In the beginnings of the moral life of man a place was made holy by being set apart, as the word literally means; the Sabbath was kept separate from other days, the Temple from other buildings, the altar from all other spots of earth. This was a necessary teaching to cause men to recognise the mere existence of sacredness. But the floor of a Masonic lodge room is not made sacred in order to render other places defiled by contrast; rather is it to convince us that as the lodge is a holy place so also should the whole world be, of which the lodge is a symbol. When men walk the common ways of life with bare feet, when they undertake every daily task with clean hands, when they seek out their fellowships with a pure heart, then will all life shine with the sanctity God intended, and the Universe be in fact, as well as theory, the Temple of Deity.

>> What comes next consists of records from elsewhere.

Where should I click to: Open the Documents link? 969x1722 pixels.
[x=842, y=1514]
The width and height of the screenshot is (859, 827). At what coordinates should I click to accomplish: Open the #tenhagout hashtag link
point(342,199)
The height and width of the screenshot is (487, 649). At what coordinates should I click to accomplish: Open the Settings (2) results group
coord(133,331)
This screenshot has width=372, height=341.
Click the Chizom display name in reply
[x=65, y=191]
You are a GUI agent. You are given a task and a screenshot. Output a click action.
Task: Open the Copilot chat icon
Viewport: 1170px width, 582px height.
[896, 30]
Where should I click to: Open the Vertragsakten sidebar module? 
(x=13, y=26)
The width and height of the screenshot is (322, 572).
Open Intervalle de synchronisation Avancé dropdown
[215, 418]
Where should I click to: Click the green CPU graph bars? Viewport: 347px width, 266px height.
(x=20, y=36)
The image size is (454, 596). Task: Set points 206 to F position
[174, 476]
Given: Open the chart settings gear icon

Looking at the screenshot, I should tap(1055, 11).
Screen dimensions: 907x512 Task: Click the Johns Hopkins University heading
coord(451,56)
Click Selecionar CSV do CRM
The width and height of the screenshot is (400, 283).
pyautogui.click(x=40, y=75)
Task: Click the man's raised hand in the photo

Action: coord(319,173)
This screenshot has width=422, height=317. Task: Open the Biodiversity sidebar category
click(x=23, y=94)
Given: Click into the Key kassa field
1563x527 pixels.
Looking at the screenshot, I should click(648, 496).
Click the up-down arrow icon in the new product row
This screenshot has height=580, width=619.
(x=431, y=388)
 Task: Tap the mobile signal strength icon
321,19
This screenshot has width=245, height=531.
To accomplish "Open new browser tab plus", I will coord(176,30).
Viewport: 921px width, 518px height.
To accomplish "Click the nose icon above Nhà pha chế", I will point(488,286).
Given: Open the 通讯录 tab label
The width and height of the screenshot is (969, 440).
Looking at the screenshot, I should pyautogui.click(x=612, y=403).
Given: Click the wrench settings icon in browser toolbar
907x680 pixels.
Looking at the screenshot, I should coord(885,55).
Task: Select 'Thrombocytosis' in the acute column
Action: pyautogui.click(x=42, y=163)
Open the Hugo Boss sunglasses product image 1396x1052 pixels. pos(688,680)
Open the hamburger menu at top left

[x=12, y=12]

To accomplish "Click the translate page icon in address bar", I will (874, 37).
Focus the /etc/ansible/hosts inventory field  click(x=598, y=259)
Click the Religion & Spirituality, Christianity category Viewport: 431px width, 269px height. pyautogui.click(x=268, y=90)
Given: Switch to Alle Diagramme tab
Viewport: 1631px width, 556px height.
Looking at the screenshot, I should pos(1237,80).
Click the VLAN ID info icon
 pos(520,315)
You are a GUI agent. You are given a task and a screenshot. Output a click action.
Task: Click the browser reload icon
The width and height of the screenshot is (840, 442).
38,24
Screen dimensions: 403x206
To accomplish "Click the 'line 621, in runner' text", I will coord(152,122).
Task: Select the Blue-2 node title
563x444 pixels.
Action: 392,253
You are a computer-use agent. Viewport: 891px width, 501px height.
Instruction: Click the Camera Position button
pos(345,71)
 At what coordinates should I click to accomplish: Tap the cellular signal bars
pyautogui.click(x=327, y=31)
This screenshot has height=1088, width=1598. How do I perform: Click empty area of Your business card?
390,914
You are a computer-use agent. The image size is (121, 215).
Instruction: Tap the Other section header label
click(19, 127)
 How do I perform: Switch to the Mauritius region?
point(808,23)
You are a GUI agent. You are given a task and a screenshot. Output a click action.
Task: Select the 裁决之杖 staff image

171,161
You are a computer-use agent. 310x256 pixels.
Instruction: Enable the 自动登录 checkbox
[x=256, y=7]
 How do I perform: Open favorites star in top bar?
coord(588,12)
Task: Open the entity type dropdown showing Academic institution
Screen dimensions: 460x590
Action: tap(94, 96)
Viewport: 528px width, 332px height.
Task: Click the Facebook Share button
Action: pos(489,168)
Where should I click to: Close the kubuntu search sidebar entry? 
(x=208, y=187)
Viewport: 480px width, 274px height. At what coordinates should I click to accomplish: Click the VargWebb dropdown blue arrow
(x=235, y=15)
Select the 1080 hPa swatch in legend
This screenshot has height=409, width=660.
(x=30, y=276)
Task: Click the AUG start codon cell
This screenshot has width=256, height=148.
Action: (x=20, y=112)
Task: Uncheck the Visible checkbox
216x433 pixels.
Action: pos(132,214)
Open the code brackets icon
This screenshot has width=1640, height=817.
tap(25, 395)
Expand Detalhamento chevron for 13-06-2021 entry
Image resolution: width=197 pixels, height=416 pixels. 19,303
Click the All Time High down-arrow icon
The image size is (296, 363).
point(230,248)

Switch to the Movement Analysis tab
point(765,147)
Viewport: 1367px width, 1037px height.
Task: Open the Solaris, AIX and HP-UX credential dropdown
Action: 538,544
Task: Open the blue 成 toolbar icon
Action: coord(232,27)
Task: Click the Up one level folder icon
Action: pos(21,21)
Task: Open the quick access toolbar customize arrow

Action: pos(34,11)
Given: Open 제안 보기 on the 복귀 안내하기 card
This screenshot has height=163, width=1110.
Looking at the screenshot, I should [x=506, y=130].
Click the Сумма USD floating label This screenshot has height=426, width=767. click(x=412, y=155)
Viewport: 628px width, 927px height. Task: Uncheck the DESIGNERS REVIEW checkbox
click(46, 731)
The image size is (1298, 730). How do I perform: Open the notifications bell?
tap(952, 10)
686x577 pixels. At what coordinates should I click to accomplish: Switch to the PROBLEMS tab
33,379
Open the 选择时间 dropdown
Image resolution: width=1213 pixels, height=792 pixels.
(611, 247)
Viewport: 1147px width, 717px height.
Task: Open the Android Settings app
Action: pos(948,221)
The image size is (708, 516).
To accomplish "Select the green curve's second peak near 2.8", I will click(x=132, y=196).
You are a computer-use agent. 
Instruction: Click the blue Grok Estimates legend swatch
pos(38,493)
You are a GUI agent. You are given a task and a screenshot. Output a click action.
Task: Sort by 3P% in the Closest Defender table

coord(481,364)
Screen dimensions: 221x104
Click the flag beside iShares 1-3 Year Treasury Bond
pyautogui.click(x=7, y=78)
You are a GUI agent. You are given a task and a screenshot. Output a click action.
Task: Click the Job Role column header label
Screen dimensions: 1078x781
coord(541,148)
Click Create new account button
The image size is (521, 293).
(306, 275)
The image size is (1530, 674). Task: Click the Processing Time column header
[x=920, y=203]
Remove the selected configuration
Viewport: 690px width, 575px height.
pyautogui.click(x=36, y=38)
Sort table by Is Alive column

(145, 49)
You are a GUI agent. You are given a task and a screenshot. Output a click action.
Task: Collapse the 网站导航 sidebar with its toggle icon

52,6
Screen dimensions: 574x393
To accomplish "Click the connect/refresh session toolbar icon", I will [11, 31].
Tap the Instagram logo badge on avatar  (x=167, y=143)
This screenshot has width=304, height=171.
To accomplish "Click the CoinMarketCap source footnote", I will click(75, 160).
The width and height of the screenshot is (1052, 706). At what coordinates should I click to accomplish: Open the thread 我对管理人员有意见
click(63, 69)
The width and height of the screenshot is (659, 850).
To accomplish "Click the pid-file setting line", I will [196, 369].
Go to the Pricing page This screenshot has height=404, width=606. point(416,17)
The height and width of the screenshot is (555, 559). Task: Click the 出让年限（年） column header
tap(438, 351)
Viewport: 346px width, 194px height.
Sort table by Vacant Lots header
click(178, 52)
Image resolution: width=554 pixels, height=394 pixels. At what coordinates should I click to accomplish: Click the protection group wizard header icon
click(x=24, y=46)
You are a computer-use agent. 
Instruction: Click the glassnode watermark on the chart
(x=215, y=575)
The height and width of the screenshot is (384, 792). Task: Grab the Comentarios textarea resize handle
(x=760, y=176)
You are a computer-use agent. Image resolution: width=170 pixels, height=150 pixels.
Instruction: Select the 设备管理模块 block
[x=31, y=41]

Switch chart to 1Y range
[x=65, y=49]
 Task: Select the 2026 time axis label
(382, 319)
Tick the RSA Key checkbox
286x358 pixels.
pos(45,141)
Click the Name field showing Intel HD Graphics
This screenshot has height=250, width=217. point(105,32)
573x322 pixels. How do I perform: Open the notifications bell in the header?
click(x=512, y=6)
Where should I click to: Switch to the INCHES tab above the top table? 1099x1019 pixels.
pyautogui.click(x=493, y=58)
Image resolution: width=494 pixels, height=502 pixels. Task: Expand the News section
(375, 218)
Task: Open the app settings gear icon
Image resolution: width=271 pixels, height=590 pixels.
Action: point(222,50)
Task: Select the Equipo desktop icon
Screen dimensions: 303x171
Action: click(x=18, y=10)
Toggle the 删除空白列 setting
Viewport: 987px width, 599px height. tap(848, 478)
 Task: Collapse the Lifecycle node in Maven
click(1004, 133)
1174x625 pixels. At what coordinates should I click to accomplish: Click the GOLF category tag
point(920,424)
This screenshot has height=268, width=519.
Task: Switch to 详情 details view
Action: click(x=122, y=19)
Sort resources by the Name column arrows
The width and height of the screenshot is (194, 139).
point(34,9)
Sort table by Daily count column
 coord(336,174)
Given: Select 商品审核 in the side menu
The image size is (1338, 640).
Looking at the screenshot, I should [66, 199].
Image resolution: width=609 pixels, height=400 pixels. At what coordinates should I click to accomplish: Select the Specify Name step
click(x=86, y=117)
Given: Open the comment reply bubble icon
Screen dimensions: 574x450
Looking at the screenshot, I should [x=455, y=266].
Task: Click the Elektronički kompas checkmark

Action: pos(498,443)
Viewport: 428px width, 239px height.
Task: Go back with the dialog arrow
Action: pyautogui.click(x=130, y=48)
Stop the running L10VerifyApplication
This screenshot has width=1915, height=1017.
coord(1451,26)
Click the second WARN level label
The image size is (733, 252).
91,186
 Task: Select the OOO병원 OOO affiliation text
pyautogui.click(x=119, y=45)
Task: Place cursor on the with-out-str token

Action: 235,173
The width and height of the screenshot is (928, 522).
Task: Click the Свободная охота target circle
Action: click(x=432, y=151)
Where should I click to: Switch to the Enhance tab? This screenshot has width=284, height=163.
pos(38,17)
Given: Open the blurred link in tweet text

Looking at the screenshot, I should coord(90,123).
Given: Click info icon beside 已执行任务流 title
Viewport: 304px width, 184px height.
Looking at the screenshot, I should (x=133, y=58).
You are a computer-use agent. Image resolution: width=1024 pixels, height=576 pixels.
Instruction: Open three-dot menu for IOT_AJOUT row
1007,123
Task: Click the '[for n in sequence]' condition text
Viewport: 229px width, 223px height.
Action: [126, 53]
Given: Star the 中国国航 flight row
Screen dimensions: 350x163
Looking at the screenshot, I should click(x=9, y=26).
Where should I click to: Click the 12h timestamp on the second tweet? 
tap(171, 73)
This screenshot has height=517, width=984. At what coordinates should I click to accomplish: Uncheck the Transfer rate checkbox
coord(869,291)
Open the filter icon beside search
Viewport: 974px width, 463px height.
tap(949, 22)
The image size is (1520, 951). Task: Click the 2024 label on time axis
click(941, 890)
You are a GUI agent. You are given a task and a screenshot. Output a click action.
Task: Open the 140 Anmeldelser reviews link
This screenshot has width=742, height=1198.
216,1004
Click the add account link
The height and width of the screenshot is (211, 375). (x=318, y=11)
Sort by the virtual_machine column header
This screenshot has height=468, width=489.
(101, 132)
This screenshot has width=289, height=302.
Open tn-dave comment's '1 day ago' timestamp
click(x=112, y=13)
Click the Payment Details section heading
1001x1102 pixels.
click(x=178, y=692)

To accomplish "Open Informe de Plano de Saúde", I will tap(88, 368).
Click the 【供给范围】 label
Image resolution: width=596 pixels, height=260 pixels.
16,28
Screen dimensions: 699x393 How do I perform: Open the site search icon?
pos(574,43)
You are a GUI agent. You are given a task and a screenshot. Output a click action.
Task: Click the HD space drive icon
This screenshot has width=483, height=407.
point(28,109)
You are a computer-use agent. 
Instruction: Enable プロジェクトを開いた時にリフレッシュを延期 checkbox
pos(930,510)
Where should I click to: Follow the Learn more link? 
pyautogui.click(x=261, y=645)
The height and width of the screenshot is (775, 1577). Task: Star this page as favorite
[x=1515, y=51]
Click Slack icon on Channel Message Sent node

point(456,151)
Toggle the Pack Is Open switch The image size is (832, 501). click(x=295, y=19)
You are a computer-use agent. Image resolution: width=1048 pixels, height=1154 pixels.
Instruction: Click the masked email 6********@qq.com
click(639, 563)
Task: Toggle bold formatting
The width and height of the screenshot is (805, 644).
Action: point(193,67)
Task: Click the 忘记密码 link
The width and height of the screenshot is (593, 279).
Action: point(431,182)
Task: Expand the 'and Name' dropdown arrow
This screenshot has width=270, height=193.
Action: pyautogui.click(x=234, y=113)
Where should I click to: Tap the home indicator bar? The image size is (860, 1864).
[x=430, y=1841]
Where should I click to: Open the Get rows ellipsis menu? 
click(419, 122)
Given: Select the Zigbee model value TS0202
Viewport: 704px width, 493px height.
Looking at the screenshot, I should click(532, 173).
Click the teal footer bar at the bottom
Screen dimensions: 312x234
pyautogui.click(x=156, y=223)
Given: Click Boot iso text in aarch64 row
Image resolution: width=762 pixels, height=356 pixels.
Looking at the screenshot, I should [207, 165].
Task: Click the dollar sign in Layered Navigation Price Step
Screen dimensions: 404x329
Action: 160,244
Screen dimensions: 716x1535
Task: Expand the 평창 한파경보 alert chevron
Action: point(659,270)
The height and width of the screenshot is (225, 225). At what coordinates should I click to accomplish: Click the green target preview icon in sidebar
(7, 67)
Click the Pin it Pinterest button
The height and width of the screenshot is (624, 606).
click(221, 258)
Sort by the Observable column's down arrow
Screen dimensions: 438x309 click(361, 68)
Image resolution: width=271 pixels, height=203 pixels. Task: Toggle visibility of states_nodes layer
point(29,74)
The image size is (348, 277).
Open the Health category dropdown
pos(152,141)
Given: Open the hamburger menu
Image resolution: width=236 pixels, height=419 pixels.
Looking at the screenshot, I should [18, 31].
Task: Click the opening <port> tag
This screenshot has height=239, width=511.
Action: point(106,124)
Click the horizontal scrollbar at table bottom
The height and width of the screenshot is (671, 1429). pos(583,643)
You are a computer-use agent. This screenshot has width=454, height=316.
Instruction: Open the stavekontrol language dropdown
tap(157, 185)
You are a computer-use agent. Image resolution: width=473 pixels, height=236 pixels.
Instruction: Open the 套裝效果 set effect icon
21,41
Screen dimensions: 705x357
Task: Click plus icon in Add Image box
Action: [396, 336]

In the days before our era when astrology and alchemy were seriously received by great minds, the planets were believed to rule variously over the fates of life, and each planet was supposed to be in some wise linked up with a corresponding metal. Lead was Saturn's metal, iron belonged to Mars, copper to Venus, gold to the sun, etc. To keep one of these metals in one's possession was to invite the influence of the planet to which it was sacred. Consequently, as a Candidate came to the Mysteries, he was divested of metals lest he bring some unwelcome planetary influence into the sanctuary.

If we find a far-off echo of this custom in our own ceremonies we may understand that the lodge would thus symbolically exclude every jarring element from its fellowship. We may further understand it in another sense, as meaning that the possessions which secure us the services of the world have no potency in the lodge.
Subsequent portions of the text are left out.